Producenci słodkich napojów, niezależnie od skali biznesu, od jakiegoś czasu mierzą się z podstawowym problemem – cukier jest niezdrowy, ulepki stają się passe, kojarzą się z przestarzałym modelem konsumpcji. Niektórzy obniżają zawartość cukru, zwiększając równocześnie ilość soku owocowego w napoju. Na Trynidadzie taki eksperyment się nie udał. Napoje zbyt owocowe przestawały się sprzedawać dlatego, że były za mało słodkie. Trynidad, podobnie jak Kuba, to mała ojczyzna trzciny cukrowej. A jednak, jak pokazują etnograficzne badania nad stylem życia, słodycze, takie jak batoniki czy czekolady, nie cieszą się tu dużym wzięciem. Sprzedawane są oczywiście w sklepach spożywczych i hipermarketach, ale mają niewielki udział w rynku. Oznacza to, że słodkie napoje zastępują miejscowej ludności inne słodycze, zamiast czekolady w tabliczkach, wolą oni np. wypić mleczny koktajl czekoladowy. Innymi słowy, Trynidadczycy wolą cukier w płynie.

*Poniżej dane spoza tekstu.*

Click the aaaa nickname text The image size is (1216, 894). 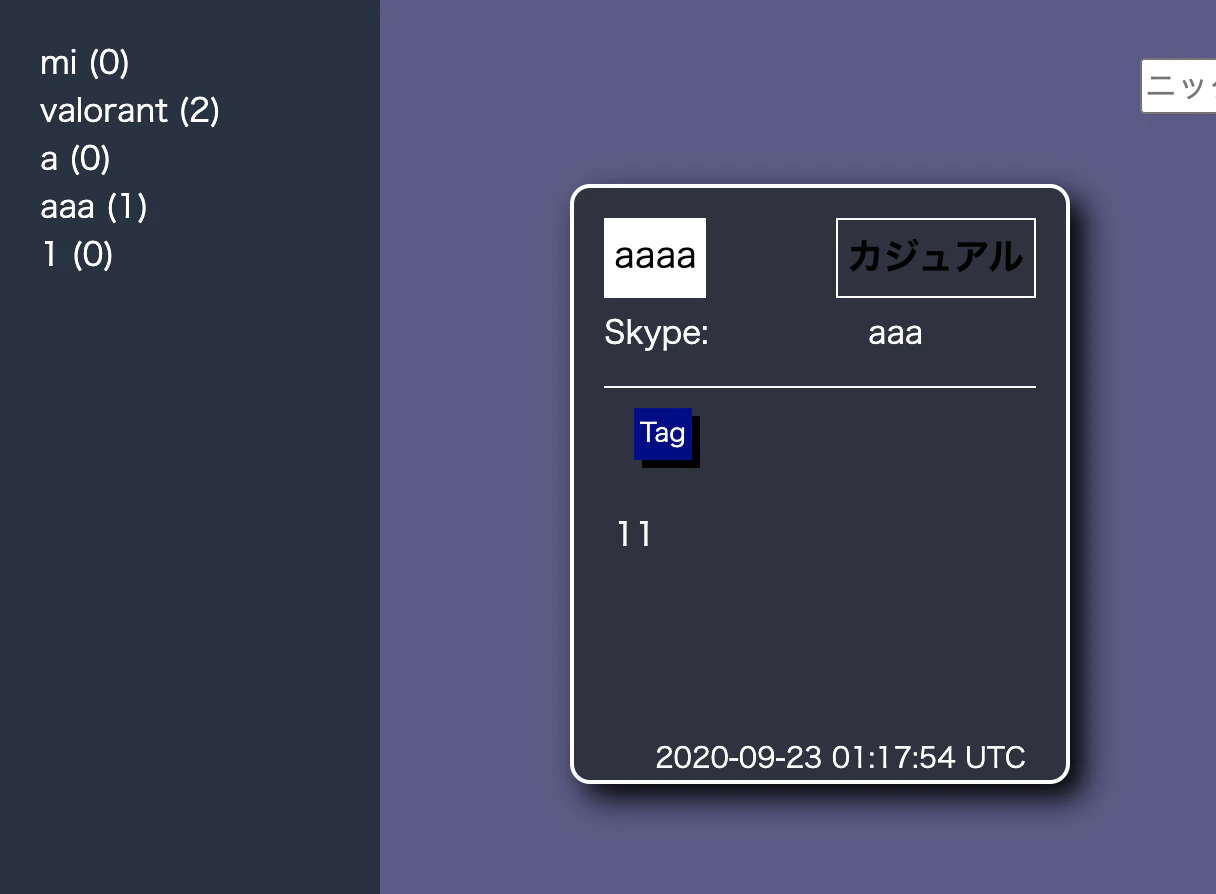point(654,257)
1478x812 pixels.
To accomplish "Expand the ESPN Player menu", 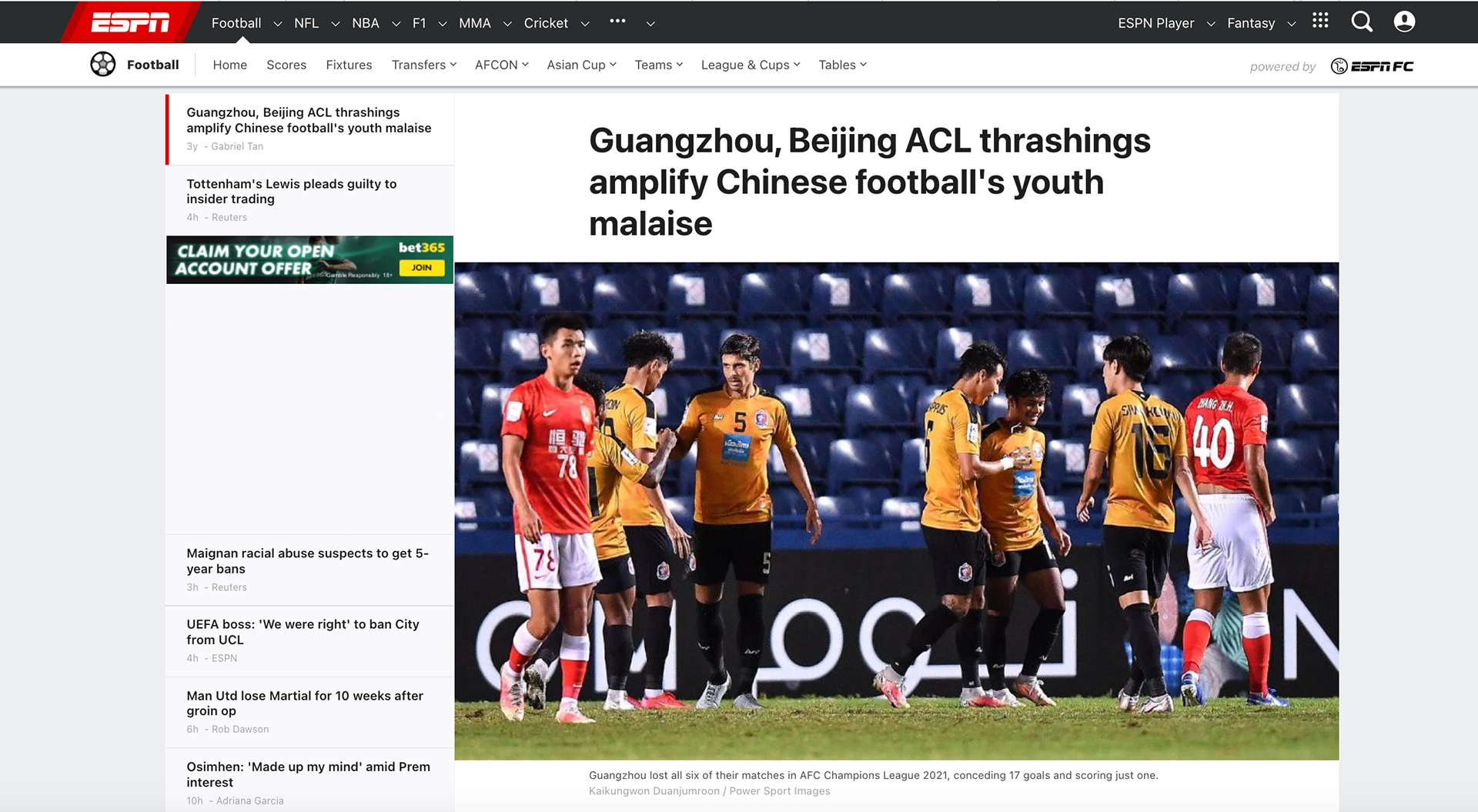I will pyautogui.click(x=1166, y=23).
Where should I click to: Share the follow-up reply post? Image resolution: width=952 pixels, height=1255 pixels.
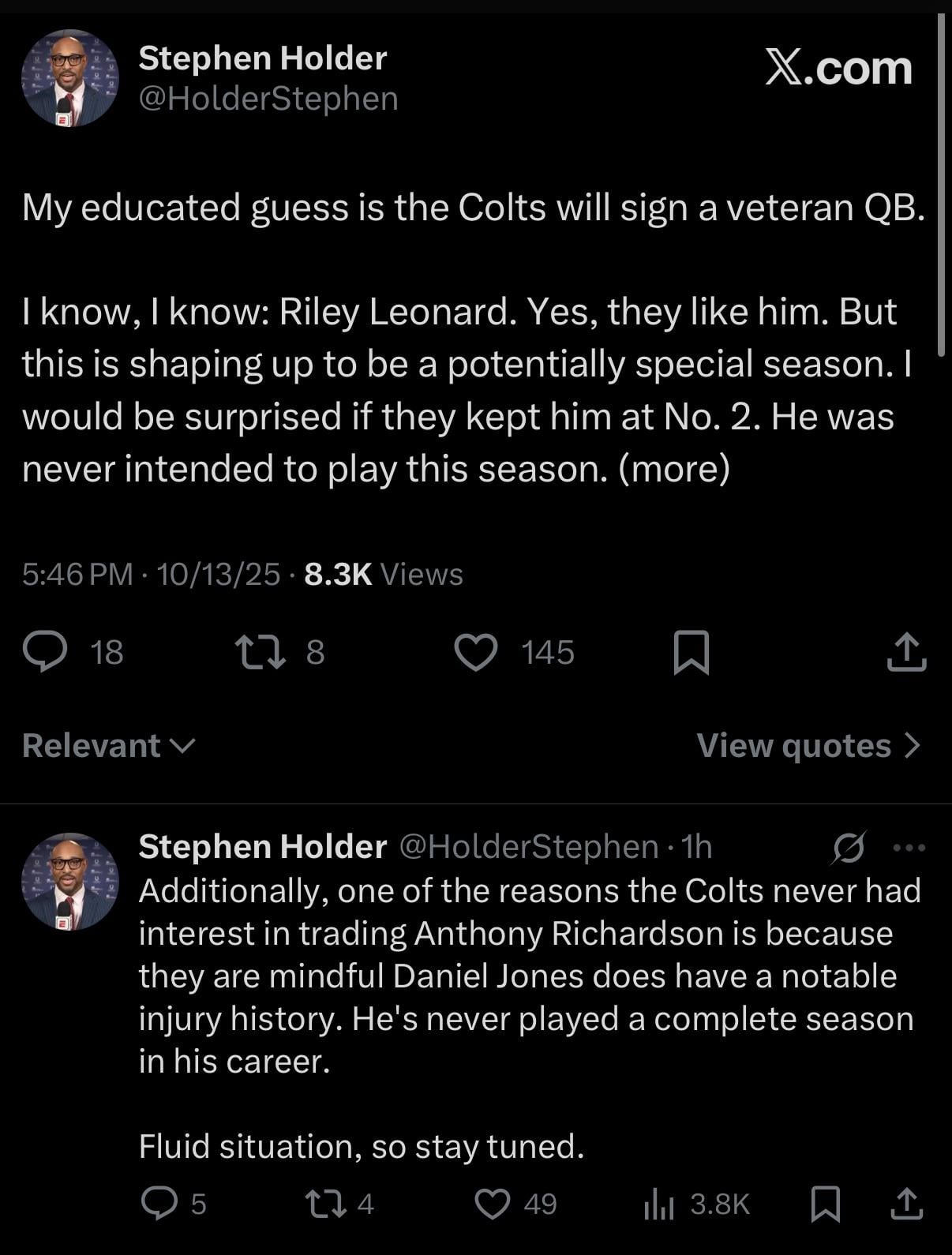click(906, 1204)
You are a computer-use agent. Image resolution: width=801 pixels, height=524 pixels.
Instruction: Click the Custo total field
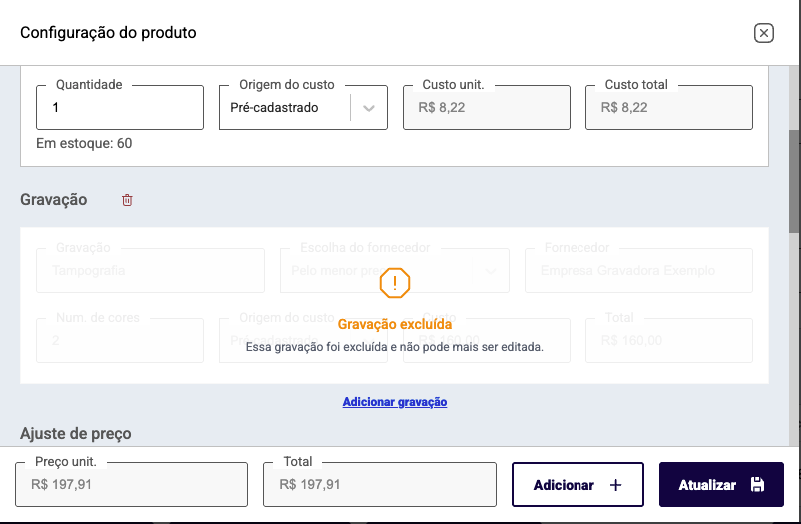[668, 108]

Ta historia, zresztą jedna z wielu, pokazuje, jak globalny produkt na lokalnym rynku funkcjonuje w bardzo złożonym systemie kulturowych symboli i społecznych hierarchii, a kontrola producenta nad wizerunkiem marki – w związku z ową złożonością – pozostaje ograniczona. Antropologiczna perspektywa pozwala nie tylko zinwentaryzować określone zachowania związane z wytwarzaniem i konsumowaniem dóbr w określonym miejscu i czasie, ale również odkodować splątany gąszcz znaczeń w którym przeszłość miesza się z teraźniejszością, a świat przedmiotów przenika ze światem symboli, norm i wartości.